We have all been wondering why everything is at a standstill, why there just doesnt seem to be a way out. The economy is ticking along, growth predictions vary from 3.5% to as high as 7%. Great news! The economy shrunk by more than 40% in the last decade. You would think that this good news would be propelling the market forward but no! The stock market has just gone to sleep and for now it just looks like Investors have simply decided to wait for some catalyst! Could it be an anncouncement from the 3 Principals of the GNU, could it be results from the blue chips such as Econet, Delta, Innscor etc out later this quarter. Whatever it is, as long as it is positive news, our market will take off.
For now however we will have to wait and see what happens. Whilst we wait its important to take stock of what is happening around in the investment markets. Clearly the landscape has changed. We can now talk of having an investment on the money market. This is probably why the stock market is also quiet. There is now a real competing asset class, money market.

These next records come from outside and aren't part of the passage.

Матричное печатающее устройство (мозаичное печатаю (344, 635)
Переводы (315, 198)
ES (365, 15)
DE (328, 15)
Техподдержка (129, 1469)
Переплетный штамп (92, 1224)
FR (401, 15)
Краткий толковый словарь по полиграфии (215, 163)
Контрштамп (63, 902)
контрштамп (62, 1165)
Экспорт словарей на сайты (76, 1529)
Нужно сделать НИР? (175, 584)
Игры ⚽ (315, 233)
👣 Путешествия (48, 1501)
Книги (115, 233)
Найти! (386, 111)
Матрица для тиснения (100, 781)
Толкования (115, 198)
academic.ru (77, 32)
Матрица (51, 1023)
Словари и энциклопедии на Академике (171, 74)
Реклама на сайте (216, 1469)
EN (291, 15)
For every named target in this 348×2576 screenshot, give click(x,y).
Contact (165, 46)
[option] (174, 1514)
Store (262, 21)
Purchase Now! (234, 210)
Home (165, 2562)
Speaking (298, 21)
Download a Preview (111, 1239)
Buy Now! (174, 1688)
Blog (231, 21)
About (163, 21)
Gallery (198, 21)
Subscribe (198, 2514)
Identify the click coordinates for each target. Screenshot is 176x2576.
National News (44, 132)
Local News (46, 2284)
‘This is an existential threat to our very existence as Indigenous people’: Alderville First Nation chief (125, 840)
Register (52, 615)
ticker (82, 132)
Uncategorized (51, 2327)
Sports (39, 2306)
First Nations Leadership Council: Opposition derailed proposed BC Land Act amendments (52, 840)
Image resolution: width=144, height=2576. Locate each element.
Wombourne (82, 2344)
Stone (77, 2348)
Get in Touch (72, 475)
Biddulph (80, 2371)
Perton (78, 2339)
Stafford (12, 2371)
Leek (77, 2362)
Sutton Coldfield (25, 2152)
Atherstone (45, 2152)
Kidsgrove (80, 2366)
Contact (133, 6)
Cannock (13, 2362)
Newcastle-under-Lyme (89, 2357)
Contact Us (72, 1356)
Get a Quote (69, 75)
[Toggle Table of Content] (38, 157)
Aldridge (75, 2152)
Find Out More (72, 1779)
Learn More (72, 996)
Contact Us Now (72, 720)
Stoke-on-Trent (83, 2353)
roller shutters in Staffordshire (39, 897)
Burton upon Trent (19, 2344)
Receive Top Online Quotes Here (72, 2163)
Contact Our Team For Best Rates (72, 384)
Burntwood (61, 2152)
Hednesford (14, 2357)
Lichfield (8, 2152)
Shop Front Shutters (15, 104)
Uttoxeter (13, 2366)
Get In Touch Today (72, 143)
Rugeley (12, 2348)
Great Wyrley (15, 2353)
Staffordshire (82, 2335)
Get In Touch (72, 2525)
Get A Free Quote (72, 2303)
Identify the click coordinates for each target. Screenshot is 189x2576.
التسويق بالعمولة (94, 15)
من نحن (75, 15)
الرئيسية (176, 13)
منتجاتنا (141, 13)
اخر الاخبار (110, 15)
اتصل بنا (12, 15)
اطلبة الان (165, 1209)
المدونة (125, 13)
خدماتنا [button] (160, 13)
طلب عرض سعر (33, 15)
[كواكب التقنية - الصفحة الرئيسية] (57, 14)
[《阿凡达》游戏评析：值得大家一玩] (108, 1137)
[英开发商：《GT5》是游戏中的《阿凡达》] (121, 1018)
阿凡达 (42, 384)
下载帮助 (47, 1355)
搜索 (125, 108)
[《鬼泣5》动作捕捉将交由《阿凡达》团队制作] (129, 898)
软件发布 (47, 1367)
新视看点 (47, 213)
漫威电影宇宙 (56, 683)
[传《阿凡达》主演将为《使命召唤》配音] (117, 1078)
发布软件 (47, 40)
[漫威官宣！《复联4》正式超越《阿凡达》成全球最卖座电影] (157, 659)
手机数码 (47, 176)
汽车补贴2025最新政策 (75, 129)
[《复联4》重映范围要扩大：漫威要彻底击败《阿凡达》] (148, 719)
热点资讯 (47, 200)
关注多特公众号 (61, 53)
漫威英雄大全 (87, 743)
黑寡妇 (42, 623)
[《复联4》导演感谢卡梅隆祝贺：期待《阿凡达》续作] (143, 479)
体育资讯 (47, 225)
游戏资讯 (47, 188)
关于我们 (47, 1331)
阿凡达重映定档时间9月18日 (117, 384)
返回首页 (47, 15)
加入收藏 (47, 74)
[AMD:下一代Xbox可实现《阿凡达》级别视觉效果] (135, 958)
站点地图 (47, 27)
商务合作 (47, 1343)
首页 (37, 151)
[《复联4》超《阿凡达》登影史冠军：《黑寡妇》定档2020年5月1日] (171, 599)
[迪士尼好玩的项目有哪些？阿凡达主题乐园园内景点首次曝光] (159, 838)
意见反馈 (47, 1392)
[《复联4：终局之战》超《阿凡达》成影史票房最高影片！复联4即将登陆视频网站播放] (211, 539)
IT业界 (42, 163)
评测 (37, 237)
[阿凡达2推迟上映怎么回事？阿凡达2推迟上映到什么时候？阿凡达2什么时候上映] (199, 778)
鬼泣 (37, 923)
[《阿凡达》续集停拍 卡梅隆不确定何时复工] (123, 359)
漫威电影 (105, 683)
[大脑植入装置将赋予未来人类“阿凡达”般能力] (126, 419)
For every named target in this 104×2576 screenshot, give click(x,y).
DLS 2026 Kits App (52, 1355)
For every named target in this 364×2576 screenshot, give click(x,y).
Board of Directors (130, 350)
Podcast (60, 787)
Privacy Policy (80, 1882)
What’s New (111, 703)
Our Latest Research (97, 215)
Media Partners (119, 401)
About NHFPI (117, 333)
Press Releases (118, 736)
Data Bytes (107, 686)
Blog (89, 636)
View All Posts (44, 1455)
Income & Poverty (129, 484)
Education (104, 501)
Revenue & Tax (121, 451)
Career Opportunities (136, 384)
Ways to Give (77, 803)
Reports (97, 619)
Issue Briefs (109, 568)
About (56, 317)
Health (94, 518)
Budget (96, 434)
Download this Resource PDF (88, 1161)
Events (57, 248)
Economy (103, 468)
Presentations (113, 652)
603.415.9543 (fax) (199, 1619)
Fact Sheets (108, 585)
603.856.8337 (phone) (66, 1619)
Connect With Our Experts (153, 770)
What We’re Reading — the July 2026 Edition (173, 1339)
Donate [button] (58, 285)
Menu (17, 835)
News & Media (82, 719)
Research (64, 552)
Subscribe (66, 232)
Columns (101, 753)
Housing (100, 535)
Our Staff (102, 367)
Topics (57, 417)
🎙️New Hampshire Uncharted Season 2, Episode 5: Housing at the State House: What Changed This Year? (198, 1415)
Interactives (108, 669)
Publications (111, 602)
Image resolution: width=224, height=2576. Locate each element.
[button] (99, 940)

It is not common knowledge that there are increasingly attractive interest rates that are being offered in Zimbabwe. On the 30-90 day window, rates are ranging from 16-22%. It is also not a secret that most corporates in Zimbabwe are looking for moeny. So liquidity is generally tight. The little money that is available is going to the highest bidder. Rates of between 3 - 6% per month have been thrown around. Now you do your maths and you will agree with me that these rates are very high. Say you put away $10,000 at 16% for 30 days, you will get an investment return of $107 in 30 days after taxes. After 12 months you get $1360 compounded. That is almost a guaranteed return, unless something terrible happens!
In the hyperinflationary environment we all (risk averse investors included ) rushed to the stock market in order to preserve value. Now that money is real there is no pressure on all of us to invest in one asset class. Infact some investors are finding there way back to the money market. Unfortunately there are no clear benchmarks yet on rates because of the absence of government paper, such as Treasury bills and other treasury instruments.
I read an interesting analysis from a collegue which showed that the stock market's performance since the beggining of the year was fairly good and quite comparable to that of a short term money market investment. If you invested $10,000 on the industrial index you would get a gross return of 2.98% in the month of January 2010 compared to a gross return of 1.33% on the money market for the same period. If you had the guts to stomach the risk of putting your money with some of the higher paying banks, you could get more than 2% per month.
This is exciting news isnt? You can actually get an investment return from the money market that is real and the stock market is more stable than before. There some shares that grew by much more than the 2.98% noted above. This is the reason why most seasoned investors will argue that the stock market remains the best vehicle if you want to realise high returns. I agree 100% with that idea, but i am also saying that the time to have a balanced portfolio has arrived. You need to put some of your money on the money market too. After all Zimbabwe is probably the only country in Afica that is giving you double digit US dollar interest rates.
A word of caution to those who wish to invest in the money market. You will be offered very attractive rates but that does not mean ignore the risk profile of the investment house or bank taking your money. If the rate is too be good to be true it probably is! Some companies are paying as much as 6% per month interest as they are desperate to meet working capital demands. This is clearly unsustainable and decreases the investors' chance of getting their money back.